** Opening Exercise inputs block **

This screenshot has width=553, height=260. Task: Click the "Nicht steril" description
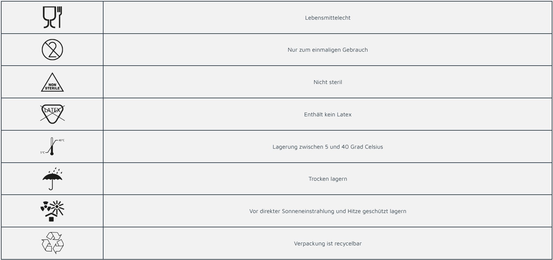tap(328, 82)
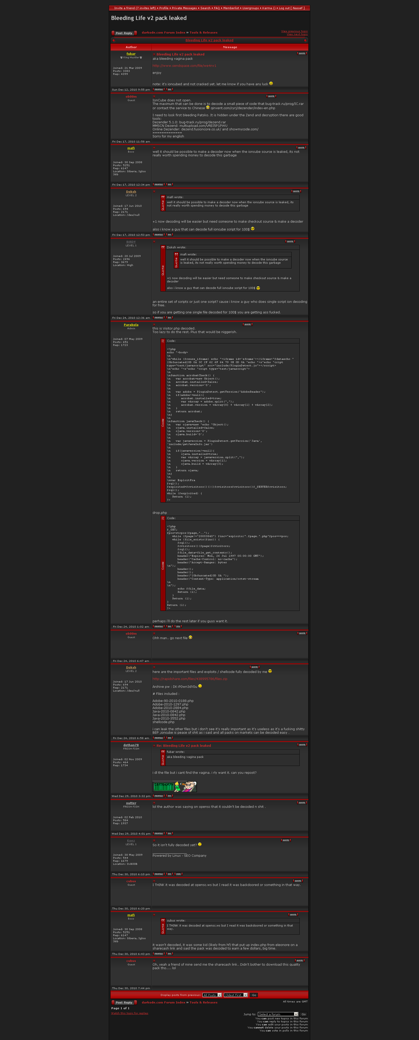
Task: Click the post marker icon beside 'Re: Bleeding Life v2 pack leaked'
Action: click(154, 746)
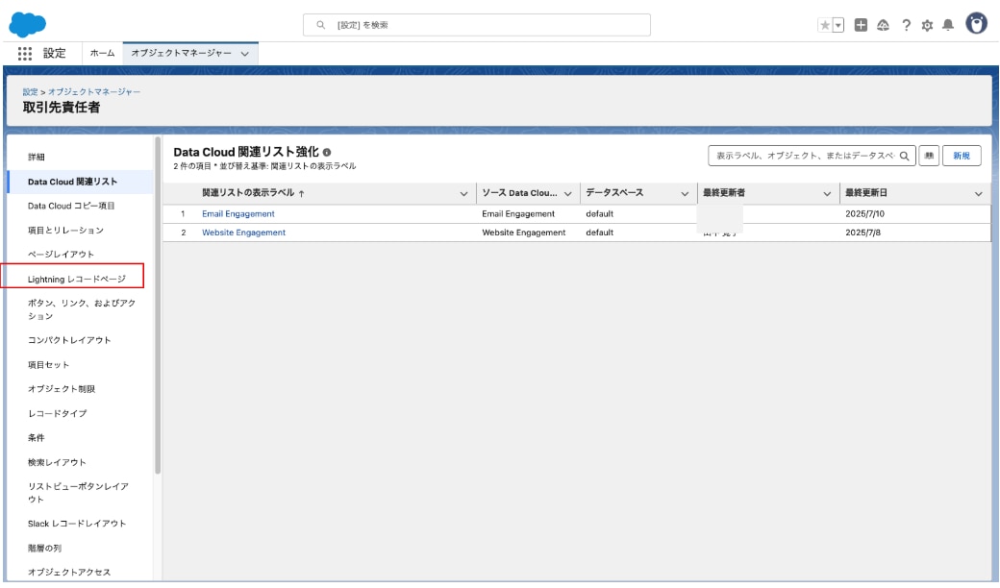This screenshot has width=1000, height=588.
Task: Open 最終更新日 column dropdown menu
Action: [979, 193]
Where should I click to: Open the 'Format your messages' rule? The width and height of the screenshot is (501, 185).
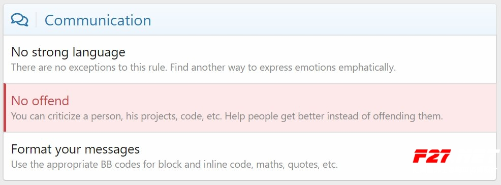click(75, 149)
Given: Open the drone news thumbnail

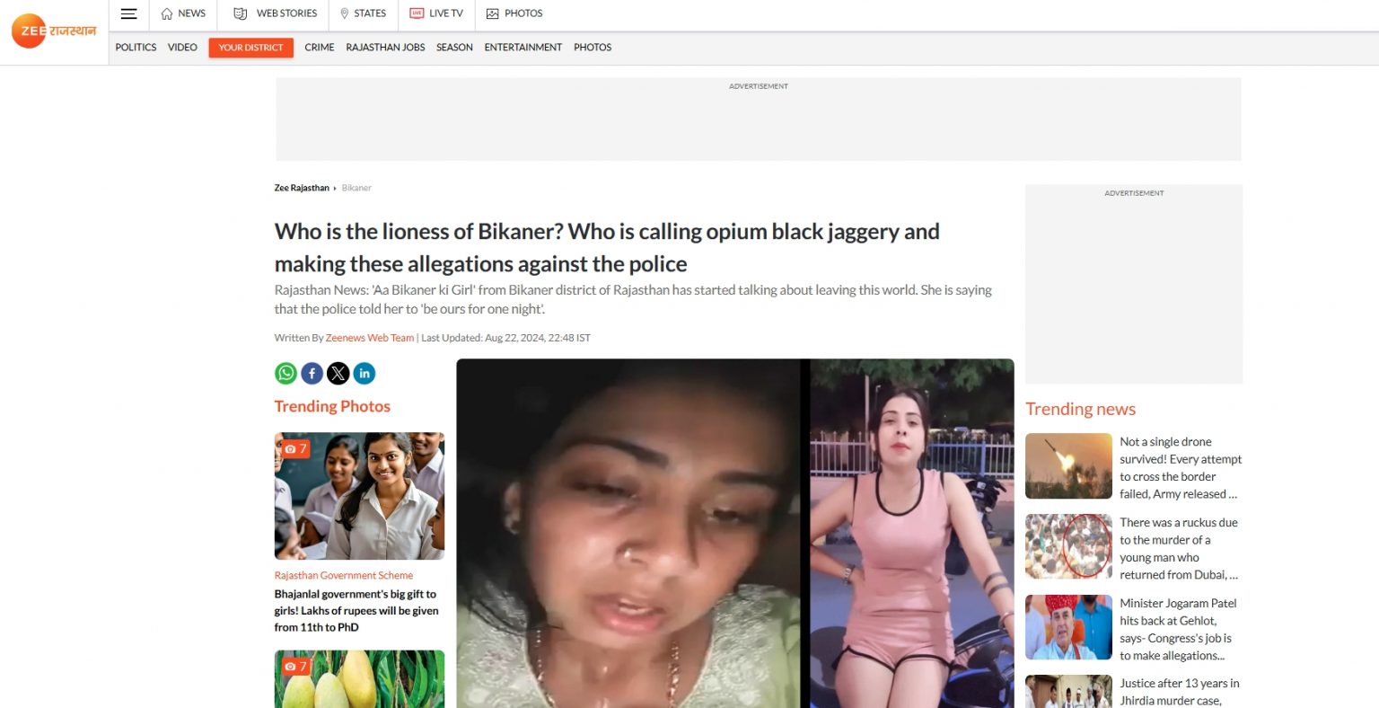Looking at the screenshot, I should tap(1068, 465).
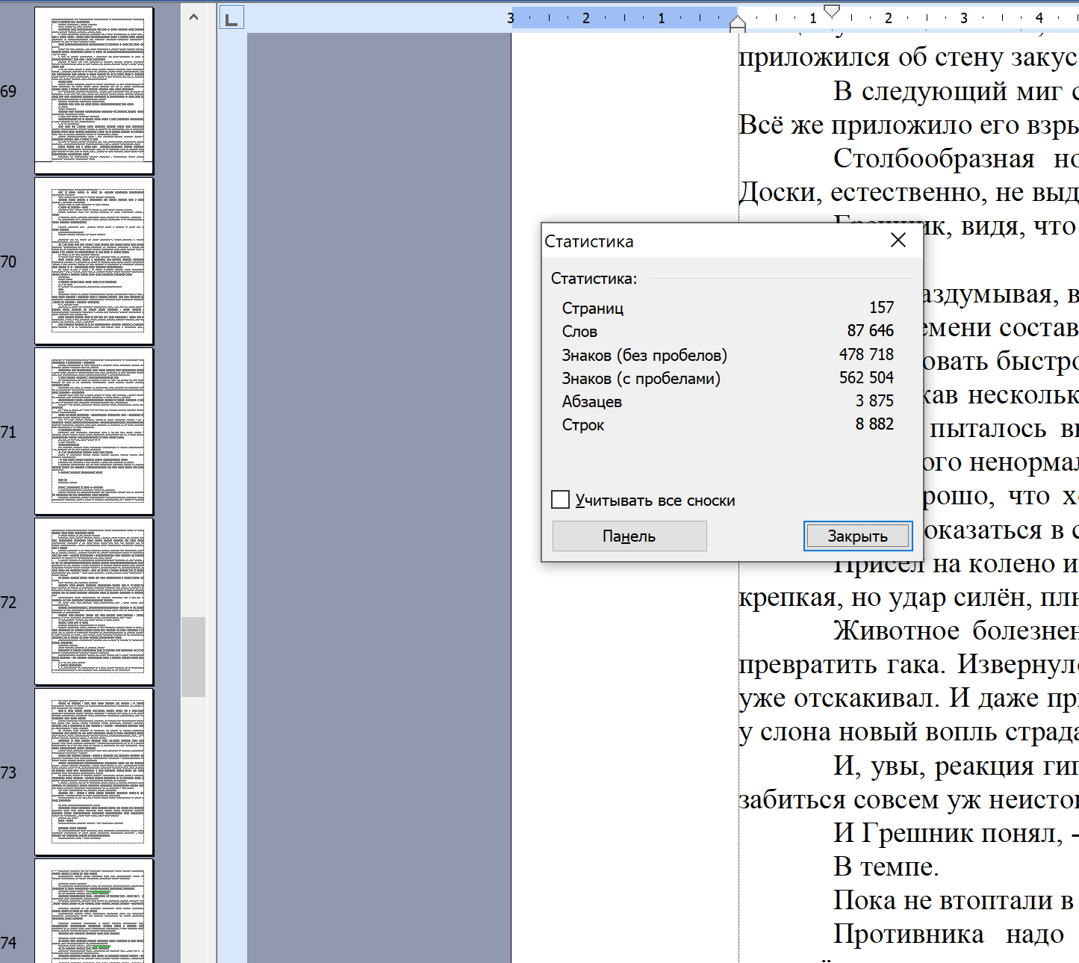Go to the page 72 thumbnail
The height and width of the screenshot is (963, 1079).
click(x=94, y=601)
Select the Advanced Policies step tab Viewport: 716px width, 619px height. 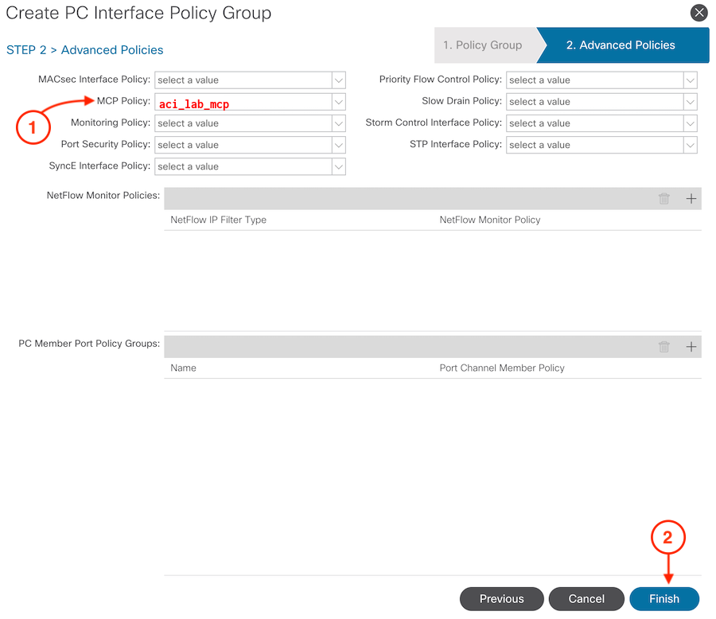621,45
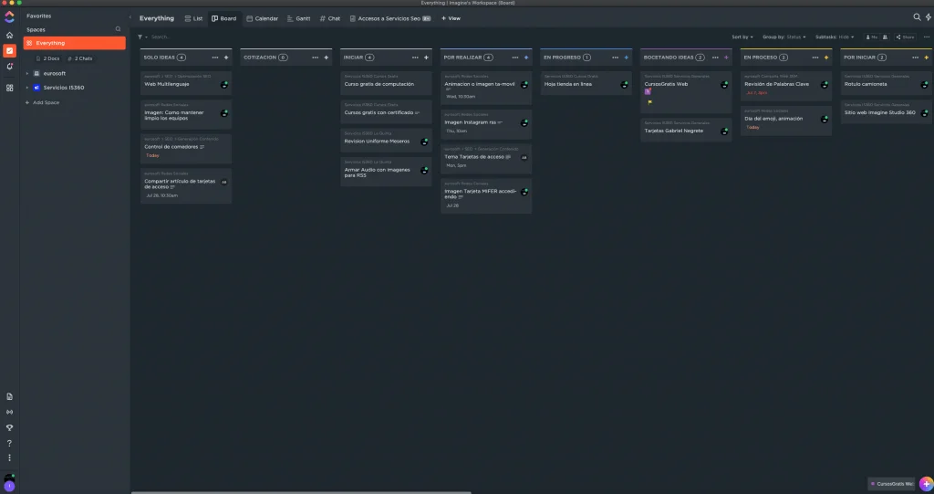
Task: Open the Dashboards grid icon in sidebar
Action: point(9,88)
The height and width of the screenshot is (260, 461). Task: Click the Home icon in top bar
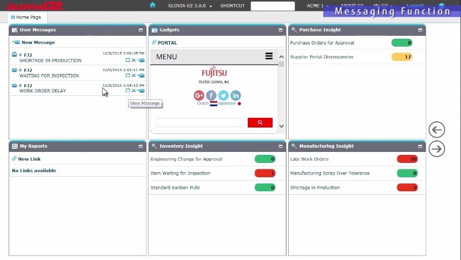(153, 5)
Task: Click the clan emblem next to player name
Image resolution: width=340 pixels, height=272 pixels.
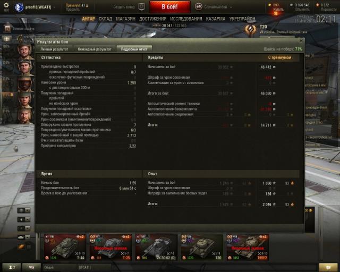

** Closing Exercise inputs block **

Directions for this task:
Give the lines from the one containing "The height and width of the screenshot is (260, 461)." through the last line of the material again, exactly and with no pictures, both ends included.

Output:
The height and width of the screenshot is (260, 461). Task: Click the Home icon in top bar
(153, 5)
Task: Click the clan emblem next to player name
Image resolution: width=340 pixels, height=272 pixels.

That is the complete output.